All help is greatly appreciated
09-06-2021 11:46 PM
I would recommend abandoning the exercise of trying to get a small device onto the 5.0 GHz radio.
This is because the 5.0 GHz radio is intended for short-range, high-bandwidth applications and it is unlikely to provide a sufficiently stable connection for most houses where the router is typically quite far from the front door and with at least the additional barrier of the front door, or a front wall on top of other obstacles.
Splitting the radios would be your best hope. There is unlikely to be a way to blacklist your device for one of the radios while whitelisting it for the other (blacklisting and whitelisting are typically by MAC for both radios). Routers with a guest network/guest radio may have other options.
09-06-2021 11:49 PM - edited 09-06-2021 11:52 PM
With the EE Smart Router, unlike the EE Smart Hub, you cannot separate the wireless bands/SSIDs. You could try disabling the 2.4 GHz band, let your device connect & then reenable the 2.4 GHz band.
However doorbells typically run on the 2.4 GHz band anyway.
10-06-2021 12:00 AM
@mikeliuk please stop your misinformation posts.
What are you trying to achieve?
10-06-2021 12:02 AM - edited 10-06-2021 12:09 AM
Oh, he is so disruptive! I'm reporting him to the Mods if not higher up.
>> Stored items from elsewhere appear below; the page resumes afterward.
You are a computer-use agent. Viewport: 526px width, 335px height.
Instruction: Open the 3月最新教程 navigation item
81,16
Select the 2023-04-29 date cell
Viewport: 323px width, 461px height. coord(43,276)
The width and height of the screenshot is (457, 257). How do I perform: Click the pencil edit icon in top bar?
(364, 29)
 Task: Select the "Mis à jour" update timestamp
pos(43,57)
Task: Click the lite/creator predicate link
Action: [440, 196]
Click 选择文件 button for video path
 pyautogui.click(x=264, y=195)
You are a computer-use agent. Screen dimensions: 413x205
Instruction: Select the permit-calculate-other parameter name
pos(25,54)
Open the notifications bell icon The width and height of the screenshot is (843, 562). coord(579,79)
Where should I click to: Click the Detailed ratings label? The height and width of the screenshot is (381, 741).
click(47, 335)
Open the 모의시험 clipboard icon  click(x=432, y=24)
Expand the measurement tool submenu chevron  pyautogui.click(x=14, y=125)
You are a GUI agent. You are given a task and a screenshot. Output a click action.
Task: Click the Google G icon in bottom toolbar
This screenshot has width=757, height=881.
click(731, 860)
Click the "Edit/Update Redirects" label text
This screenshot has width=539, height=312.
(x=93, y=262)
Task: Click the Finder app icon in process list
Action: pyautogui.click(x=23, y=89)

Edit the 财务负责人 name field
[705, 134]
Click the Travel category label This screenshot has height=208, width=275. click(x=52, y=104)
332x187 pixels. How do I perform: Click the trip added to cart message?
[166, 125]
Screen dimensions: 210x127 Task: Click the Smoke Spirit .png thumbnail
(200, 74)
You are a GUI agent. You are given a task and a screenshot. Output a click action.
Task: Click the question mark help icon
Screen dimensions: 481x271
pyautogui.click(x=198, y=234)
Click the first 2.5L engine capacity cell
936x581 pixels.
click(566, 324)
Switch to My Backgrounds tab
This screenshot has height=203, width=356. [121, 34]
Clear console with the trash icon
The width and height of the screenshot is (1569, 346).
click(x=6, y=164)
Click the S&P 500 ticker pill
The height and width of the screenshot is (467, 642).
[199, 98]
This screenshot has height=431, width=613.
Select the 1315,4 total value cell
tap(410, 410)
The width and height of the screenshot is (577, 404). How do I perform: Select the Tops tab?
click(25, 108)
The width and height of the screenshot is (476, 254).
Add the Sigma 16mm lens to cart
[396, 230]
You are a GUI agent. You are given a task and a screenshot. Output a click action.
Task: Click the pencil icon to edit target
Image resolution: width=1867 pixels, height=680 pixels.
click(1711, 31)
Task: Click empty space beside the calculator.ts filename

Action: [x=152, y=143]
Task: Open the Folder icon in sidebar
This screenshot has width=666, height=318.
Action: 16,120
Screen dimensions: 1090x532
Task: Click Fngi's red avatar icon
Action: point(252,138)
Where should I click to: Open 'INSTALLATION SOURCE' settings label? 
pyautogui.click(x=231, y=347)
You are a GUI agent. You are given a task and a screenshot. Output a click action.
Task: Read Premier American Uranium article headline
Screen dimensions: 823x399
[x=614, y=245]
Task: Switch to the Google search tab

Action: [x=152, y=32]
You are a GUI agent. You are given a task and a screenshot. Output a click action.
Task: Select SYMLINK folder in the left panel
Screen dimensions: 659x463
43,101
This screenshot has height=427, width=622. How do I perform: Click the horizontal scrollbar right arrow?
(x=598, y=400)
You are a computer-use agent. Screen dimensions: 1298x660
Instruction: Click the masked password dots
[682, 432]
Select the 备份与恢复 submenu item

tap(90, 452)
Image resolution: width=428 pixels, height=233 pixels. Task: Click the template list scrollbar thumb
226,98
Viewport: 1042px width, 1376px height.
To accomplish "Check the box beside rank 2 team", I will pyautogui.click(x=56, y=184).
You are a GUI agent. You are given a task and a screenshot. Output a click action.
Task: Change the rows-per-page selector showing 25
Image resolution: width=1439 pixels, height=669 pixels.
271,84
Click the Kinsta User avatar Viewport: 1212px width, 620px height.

He is wasting so much of my time trying, unsuccessfully, to put him right 😞 as well as the many unsubstantiated Google extracts/links he digs up about technical matters he is ignorant of.
10-06-2021 12:08 AM
I have done so several times, classic case of a little knowledge used in the wrong way causes far more disruption and no help to the original posters.
The SNR confusion is a classic case - happy for helping people, but it helps no one when he spouts stuff he does not understand, and editing posts 5 or 6 times until he gets a glimmer helps no one.